Work to complete:
The answer is every line in the data below that contains the word "filter".
*** Begin section ***
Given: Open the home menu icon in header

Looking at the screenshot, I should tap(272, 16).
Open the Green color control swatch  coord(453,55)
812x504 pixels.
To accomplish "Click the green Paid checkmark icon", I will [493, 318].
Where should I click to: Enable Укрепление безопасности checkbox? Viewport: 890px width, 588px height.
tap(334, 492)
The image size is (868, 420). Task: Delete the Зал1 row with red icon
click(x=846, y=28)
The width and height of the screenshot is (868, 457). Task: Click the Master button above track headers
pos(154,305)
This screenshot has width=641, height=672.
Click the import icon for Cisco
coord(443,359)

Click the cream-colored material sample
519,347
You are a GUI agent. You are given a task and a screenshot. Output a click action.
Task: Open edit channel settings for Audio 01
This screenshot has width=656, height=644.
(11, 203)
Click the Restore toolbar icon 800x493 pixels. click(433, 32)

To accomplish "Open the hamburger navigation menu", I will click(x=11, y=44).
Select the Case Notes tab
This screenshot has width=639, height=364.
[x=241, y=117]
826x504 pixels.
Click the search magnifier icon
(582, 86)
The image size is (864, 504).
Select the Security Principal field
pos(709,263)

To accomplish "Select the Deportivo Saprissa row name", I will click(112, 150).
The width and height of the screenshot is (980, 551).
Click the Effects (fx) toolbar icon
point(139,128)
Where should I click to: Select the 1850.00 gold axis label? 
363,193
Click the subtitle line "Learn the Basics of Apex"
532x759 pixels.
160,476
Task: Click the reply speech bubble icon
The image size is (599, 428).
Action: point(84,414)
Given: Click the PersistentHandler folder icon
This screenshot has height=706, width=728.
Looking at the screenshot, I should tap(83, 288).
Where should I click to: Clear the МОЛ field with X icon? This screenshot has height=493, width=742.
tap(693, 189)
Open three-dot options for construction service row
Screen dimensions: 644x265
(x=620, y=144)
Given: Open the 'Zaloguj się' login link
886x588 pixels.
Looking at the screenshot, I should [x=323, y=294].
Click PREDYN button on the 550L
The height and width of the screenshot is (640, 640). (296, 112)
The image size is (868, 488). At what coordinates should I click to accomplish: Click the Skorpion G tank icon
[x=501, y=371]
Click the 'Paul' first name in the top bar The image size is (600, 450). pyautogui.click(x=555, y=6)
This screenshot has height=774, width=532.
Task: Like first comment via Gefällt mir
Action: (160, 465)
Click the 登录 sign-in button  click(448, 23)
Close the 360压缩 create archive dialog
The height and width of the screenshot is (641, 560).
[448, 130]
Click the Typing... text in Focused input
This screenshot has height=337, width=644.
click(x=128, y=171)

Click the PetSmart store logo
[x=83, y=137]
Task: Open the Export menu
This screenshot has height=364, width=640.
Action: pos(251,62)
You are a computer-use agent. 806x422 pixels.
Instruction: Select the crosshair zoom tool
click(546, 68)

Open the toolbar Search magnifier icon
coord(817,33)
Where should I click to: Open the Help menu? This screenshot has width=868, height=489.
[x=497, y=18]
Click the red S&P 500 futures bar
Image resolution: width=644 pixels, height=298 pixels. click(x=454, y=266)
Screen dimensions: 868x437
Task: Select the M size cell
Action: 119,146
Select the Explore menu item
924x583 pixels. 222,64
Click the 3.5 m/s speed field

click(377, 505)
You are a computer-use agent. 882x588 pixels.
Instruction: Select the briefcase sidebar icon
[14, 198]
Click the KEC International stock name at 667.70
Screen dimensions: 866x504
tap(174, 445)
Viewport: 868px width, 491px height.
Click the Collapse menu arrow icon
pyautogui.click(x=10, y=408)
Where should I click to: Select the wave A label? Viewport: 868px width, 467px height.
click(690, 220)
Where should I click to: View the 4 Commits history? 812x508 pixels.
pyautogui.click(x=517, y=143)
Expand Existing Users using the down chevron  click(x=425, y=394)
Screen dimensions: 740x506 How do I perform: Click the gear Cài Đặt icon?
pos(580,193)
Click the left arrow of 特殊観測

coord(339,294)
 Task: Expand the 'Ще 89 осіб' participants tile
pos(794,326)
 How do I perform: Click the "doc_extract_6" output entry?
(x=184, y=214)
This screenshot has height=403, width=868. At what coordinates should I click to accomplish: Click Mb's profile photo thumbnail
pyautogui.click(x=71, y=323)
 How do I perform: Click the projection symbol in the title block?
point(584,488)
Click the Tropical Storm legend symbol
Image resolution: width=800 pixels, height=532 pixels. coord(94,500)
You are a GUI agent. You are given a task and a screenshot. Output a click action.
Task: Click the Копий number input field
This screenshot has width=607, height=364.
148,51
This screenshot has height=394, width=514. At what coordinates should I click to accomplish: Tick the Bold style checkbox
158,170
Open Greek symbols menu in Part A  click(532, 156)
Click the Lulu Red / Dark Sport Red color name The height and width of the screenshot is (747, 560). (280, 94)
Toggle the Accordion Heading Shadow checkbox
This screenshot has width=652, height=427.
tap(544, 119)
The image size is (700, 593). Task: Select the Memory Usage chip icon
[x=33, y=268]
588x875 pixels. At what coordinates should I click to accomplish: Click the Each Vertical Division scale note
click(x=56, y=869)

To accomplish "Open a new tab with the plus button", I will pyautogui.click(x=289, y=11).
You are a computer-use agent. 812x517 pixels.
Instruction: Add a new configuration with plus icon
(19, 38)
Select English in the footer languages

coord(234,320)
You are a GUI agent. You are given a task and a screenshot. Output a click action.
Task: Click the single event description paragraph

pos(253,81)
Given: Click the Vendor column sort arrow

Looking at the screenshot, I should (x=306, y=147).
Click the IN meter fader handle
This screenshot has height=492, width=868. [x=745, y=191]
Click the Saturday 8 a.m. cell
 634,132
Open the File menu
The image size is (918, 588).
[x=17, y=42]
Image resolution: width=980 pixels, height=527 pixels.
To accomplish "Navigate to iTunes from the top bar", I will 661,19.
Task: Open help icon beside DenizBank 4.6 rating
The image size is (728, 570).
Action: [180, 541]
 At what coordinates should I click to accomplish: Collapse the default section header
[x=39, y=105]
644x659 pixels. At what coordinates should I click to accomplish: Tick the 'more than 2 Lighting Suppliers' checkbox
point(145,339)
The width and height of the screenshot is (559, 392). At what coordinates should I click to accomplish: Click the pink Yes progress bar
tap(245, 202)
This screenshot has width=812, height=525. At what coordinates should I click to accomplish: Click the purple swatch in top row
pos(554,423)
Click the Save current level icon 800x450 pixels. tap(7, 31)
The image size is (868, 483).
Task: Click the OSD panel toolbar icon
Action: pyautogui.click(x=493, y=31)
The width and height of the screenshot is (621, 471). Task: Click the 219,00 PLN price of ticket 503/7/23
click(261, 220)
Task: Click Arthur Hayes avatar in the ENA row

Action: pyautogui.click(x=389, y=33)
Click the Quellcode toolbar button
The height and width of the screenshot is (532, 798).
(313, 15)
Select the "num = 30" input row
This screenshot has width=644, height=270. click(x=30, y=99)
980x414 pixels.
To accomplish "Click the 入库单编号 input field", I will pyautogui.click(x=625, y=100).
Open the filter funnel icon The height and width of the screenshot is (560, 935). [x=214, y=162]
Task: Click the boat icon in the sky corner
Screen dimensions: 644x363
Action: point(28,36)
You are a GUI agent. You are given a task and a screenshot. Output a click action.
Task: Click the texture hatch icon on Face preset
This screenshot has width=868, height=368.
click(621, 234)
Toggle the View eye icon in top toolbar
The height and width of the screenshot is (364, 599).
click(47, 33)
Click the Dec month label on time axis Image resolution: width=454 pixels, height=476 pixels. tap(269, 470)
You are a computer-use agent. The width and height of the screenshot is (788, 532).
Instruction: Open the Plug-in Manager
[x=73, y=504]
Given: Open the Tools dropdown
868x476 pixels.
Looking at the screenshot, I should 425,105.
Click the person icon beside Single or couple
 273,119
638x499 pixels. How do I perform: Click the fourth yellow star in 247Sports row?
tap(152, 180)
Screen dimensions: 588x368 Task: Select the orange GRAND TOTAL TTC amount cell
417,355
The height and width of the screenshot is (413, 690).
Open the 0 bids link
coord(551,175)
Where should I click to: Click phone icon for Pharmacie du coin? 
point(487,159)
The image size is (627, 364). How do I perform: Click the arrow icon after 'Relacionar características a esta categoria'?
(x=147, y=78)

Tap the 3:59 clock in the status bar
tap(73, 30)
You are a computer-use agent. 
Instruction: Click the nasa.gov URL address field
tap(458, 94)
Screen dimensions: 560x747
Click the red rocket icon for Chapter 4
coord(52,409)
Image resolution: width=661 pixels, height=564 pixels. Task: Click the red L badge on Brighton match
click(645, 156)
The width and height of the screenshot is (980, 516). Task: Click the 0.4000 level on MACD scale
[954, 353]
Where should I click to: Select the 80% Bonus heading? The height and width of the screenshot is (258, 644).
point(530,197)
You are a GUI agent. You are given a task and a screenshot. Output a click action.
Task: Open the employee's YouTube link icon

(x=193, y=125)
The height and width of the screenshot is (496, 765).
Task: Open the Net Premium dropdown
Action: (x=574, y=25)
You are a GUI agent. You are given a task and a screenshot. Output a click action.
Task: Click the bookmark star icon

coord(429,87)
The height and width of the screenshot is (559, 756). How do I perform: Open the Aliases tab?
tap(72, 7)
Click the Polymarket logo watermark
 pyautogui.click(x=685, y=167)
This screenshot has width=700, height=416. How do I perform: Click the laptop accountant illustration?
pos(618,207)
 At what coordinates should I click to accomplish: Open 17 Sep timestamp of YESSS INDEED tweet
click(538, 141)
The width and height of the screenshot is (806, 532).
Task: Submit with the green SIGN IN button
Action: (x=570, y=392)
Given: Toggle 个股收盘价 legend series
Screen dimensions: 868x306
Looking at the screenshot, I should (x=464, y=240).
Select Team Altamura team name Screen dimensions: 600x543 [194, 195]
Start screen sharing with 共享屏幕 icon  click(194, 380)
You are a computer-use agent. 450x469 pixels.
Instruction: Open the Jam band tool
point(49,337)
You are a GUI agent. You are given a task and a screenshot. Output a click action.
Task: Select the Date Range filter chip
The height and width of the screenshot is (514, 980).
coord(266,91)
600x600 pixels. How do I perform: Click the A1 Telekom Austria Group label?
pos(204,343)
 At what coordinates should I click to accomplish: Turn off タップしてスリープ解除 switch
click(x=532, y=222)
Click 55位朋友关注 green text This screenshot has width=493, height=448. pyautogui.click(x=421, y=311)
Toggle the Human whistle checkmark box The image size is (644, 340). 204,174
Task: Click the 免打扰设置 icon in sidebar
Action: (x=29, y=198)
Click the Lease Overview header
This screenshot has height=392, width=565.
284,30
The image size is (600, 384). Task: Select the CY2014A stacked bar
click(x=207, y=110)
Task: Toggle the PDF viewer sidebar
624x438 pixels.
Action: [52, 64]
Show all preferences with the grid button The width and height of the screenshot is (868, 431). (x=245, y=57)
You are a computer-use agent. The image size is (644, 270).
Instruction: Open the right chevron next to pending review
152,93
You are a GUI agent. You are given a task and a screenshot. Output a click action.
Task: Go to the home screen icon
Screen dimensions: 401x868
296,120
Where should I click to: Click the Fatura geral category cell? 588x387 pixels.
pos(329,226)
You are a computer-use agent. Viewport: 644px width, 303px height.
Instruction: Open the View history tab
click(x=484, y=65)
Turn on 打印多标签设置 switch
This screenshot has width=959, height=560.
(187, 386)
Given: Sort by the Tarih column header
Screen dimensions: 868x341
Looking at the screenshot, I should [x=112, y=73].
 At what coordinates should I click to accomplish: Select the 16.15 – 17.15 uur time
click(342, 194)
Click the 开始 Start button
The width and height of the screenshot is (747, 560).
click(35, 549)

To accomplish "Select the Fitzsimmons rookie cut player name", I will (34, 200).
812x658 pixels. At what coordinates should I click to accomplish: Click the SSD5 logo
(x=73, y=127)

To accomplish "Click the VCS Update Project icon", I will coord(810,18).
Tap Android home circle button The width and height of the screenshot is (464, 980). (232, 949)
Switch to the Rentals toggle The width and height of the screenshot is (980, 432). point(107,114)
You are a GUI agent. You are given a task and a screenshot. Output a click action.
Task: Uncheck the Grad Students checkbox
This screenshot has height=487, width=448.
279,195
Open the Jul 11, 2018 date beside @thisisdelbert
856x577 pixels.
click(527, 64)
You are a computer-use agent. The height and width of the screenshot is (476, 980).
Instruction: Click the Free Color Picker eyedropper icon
*** End section ***
Solution to this exercise:
Open the filter funnel icon The height and width of the screenshot is (560, 935). [x=214, y=162]
Task: Select the Date Range filter chip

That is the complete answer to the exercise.